The Difference between Two Means

Learning Objectives

1. State the assumptions for testing the difference between two means
2. Estimate the population variance assuming homogeneity of variance
3. Compute the standard error of the difference between means
4. Compute t and p for the difference between means
5. Format data for computer analysis

It is much more common for a researcher to be interested in the difference between means than in the specific values of the means themselves. This section covers how to test for differences between means from two separate groups of subjects. A later section describes how to test for differences between the means of two conditions in designs where only one group of subjects is used and each subject is tested in each condition.
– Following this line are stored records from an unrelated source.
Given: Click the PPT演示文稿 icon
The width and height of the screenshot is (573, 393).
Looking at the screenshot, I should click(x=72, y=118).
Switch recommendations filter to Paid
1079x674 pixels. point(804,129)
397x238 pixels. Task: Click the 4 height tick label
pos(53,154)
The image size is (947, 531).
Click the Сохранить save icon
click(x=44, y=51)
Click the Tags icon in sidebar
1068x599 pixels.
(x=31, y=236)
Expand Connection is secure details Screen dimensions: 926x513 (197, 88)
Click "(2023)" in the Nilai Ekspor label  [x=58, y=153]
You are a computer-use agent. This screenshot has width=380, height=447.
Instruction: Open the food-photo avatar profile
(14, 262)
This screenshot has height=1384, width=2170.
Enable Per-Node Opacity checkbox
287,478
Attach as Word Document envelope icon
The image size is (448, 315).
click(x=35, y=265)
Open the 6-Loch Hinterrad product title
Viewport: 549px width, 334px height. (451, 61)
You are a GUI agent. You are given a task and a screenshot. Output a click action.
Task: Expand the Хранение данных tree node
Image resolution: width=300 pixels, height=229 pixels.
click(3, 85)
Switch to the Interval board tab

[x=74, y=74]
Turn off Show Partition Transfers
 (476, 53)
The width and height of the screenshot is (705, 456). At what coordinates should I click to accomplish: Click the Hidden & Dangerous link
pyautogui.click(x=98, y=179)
We take as an example the data from the "Animal Research" case study. In this experiment, students rated (on a 7-point scale) whether they thought animal research is wrong. The sample sizes, means, and variances are shown separately for males and females in Table 1.

Table 1. Means and Variances in Animal Research study.

As you can see, the females rated animal research as more wrong than did the males. This sample difference between the female mean of 5.35 and the male mean of 3.88 is 1.47. However, the gender difference in this particular sample is not very important. What is important is whether there is a difference in the population means.

In order to test whether there is a difference between population means, we are going to make three assumptions:

1. The two populations have the same variance. This assumption is called the assumption of homogeneity of variance.
2. The populations are normally distributed.
3. Each value is sampled independently from each other value. This assumption requires that each subject provide only one value. If a subject provides two scores, then the scores are not independent. The analysis of data with two scores per subject is shown in the section on the correlated $t$ test later in this chapter.

The consequences of violating the first two assumptions are investigated in the simulation in the next section. For now, suffice it to say that small-to-moderate violations of assumptions 1 and 2 do not make much difference. It is important not to violate assumption 3.

We saw the following general formula for significance testing in the section on testing a single mean:

$\mathrm{t}=\frac{\text { statistic-hypothesized value }}{\text { estimated standard error of the statistic }}$

In this case, our statistic is the difference between sample means and our hypothesized value is 0. The hypothesized value is the null hypothesis that the difference between population means is 0.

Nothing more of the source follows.